### PASSAGE FOURNI
+ + + +

CJCE, 2e ch., 27 mars 1985, n° 73-84
COUR DE JUSTICE DES COMMUNAUTÉS EUROPÉENNES
Arrêt
PARTIES
Demandeur :
Denkavit Futtermittel GmbH
Défendeur :
Land Nordrhein-Westfalen
LA COUR,
1. Par ordonnance du 16 février 1984, parvenue à la Cour le 15 mars suivant, l'Oberverwaltungsgericht fur das land Nordrhein-Westfalen a posé, en vertu de l'article 177 du traité CEE, une question préjudicielle relative a l'interprétation des articles 30 et 36 du traité CEE, ainsi que des articles 3 et 9 de la directive 79-373 du Conseil, du 2 avril 1979, concernant la commercialisation des aliments composés pour animaux (JO L 86, p. 30), en ce qui concerne les contrôles sanitaires à l'importation d'aliments composés pour animaux.

+ + + +

### DONNÉES AFFICHÉES

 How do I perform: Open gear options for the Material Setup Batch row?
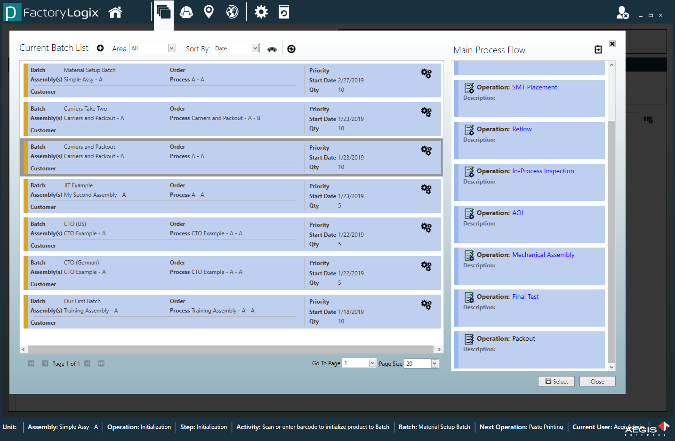[426, 73]
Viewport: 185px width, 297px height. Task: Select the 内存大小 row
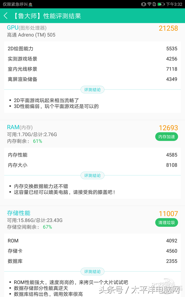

+ + + +

### TRAVAIL À RÉALISER
Donnez la suite de l'arrêt sur les contrôles sanitaires à l'importation d'aliments composés pour animaux, en reprenant après sa dernière phrase. La liste ci-dessus provient d'une autre source que l'arrêt.

### RÉPONSE AU PROBLÈME
Sur les antécédents du litige
2. La demanderesse au principal, Denkavit Futtermittel GmbH, société de droit allemand ayant son siège social à Warendorf, importe régulièrement des aliments pour animaux à base de lait en provenance de sa filiale néerlandaise Denkavit Nederland BV. Les contrôles qui lui sont imposés, lors de ces importations, par la législation allemande en matière de police sanitaire, sont à l'origine d'un arrêt de la Cour, du 8 novembre 1979 (251-78, Denkavit, Rec. p. 3369), rendu sur renvoi préjudiciel du Verwaltungsgericht munster. Dans cet arrêt, la Cour a analyse la portée des directives communautaires et reconnu qu'au moment des faits ayant donné lieu au litige au principal, à une époque ou la directive 79-373 n'était pas encore en vigueur, les conditions qui auraient pu exclure un recours des Etats membres aux exceptions permises par l'article 36 du traité, dans l'intérêt de la sauvegarde de la santé publique, n'étaient pas réalisées pour les aliments composés pour animaux en ce qui concerne, notamment, la lutte contre les agents pathogènes.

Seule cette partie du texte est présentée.